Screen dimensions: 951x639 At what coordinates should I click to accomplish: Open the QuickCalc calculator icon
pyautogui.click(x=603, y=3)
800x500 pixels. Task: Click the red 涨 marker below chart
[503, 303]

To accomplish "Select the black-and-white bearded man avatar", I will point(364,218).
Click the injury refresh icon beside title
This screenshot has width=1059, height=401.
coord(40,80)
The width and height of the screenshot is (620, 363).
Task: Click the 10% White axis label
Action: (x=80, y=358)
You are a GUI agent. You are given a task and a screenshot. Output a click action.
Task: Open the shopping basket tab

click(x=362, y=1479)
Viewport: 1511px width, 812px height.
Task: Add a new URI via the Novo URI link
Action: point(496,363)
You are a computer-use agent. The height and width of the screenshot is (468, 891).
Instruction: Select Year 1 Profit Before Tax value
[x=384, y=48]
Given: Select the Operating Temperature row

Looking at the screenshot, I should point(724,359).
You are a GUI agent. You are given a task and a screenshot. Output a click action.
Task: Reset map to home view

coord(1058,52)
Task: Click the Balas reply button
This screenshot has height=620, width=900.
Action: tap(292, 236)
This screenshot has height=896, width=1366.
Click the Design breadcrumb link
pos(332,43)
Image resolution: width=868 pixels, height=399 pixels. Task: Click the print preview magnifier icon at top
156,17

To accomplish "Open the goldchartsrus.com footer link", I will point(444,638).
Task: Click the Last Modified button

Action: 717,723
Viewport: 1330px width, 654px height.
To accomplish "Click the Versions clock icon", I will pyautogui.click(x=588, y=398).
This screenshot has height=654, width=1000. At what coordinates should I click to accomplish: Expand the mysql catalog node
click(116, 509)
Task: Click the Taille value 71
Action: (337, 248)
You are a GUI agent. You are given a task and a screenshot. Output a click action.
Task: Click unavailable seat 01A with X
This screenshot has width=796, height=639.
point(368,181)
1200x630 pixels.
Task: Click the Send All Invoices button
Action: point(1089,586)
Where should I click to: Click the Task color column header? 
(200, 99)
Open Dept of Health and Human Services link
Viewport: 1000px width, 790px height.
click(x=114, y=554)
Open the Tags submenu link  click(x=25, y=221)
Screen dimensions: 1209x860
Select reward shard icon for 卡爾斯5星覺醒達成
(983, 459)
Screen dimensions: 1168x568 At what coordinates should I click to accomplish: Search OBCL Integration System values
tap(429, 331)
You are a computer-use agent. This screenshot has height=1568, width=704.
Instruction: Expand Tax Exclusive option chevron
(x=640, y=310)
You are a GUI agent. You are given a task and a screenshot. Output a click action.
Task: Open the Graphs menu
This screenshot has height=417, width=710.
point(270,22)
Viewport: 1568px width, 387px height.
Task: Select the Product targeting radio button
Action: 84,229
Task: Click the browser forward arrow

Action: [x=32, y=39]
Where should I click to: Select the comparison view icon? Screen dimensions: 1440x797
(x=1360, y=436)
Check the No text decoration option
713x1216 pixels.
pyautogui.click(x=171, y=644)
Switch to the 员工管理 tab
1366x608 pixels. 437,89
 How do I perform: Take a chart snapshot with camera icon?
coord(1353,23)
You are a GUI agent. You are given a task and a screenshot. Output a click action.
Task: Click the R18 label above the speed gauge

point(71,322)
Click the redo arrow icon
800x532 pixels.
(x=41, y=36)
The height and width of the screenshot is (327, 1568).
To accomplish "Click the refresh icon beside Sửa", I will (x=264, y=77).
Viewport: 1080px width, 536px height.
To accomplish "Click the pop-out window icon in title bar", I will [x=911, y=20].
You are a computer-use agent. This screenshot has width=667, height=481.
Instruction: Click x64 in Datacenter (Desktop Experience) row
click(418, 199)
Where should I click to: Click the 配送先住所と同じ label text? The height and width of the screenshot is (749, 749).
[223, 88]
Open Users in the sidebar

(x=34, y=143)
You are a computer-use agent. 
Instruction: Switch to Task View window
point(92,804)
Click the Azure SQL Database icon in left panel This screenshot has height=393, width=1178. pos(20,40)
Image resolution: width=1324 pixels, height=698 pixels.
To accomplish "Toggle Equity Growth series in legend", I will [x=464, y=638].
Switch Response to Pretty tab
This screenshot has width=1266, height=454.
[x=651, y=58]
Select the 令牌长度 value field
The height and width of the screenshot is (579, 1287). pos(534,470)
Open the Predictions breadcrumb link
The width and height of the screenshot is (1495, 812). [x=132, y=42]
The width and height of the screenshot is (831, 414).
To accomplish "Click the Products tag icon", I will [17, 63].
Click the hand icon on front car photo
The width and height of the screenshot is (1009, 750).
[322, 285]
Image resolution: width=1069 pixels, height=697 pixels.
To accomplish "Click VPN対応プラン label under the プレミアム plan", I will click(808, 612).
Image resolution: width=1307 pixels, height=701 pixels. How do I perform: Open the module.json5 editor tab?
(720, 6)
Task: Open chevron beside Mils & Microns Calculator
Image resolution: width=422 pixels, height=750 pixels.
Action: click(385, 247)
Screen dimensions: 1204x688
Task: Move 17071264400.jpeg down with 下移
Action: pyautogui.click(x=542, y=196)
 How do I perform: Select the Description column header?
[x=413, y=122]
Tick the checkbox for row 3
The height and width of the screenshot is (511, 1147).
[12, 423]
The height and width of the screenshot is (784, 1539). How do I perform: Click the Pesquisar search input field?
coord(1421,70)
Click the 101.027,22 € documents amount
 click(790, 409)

**TASK ITEM:**
Return every line above in which the string "beside" occurs.

**YOUR RESPONSE:**
Click the injury refresh icon beside title
To accomplish "Click the refresh icon beside Sửa", I will (x=264, y=77).
Task: Open chevron beside Mils & Microns Calculator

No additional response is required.